> [DOCUMENT PASSAGE]:
● ● ● ●

Chief of Staff of the Shenyang Military Region
- In office December 2005 – June 2009
- Preceded by: Li Shiming
- Succeeded by: Hou Jizhen

Personal details
- Born: June 1950 (age 75) Fuxin Mongol Autonomous County, Liaoning, China
- Party: Chinese Communist Party
- Alma mater: Jilin University

Military service
- Allegiance: People's Republic of China
- Branch/service: People's Liberation Army Ground Force
- Years of service: ?–2014
- Rank: General

Chinese name
- Simplified Chinese: 侯树森
- Traditional Chinese: 侯樹森

Standard Mandarin
- Hanyu Pinyin: Hóu Shùsēn

= Hou Shusen =

Hou Shusen (侯树森; born June 1950) is a retired general in the People's Liberation Army of China. He was a member of the 12th National Committee of the Chinese People's Political Consultative Conference. He was a representative of the 17th National Congress of the Chinese Communist Party.

● ● ● ●

> [TASK INSTRUCTIONS]:
1. Answer from the Hou Shusen article:
(a) Who preceded him as Chief of Staff of the Shenyang Military Region?
(b) Which university is listed as his alma mater?
(c) Which National Committee of the Chinese People's Political Consultative Conference was he a member of?
2. Write the next part of the Hou Shusen article, starting after its final sentence.
The material after this text is not needed for anything here.

> [SOURCE MATERIAL]:
● ● ● ●

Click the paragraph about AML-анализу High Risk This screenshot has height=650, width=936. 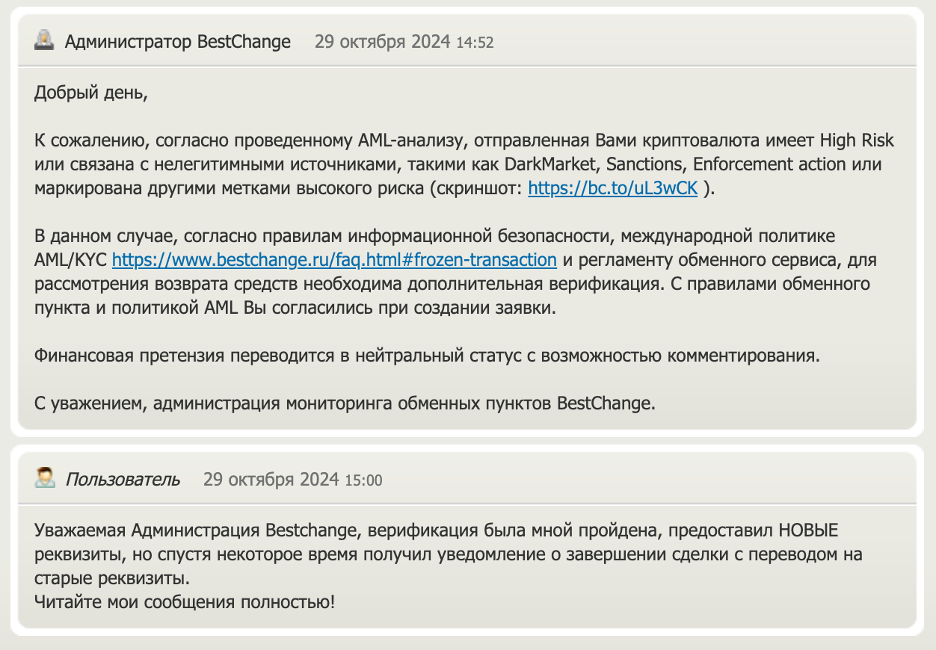464,164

● ● ● ●

> [EXPECTED RESULTS]:
1.
(a) Li Shiming
(b) Jilin University
(c) The 12th National Committee

2.
==Biography==
Hou was born in Fuxin Mongol Autonomous County, Liaoning, in June 1950. He served in the Shenyang Military Region since joining the People's Liberation Army (PLA), and eventually becoming its chief of staff in December 2005. He also served as a secretary for Commander Wang Ke between 1992 and 1995. In July 2009, he succeeded Liu Zhenwu as deputy chief of the People's Liberation Army General Staff Department, serving in the post until his retirement in November 2014. In March 2015, he took office as vice chairperson of the Liaison with Hong Kong, Macao, Taiwan and Overseas Chinese Committee of the Chinese People's Political Consultative Conference.

He was promoted to the rank of major general (shaojiang) in 1999, lieutenant general (zhongjiang) in July 2007, and general (shangjiang) in July 2011.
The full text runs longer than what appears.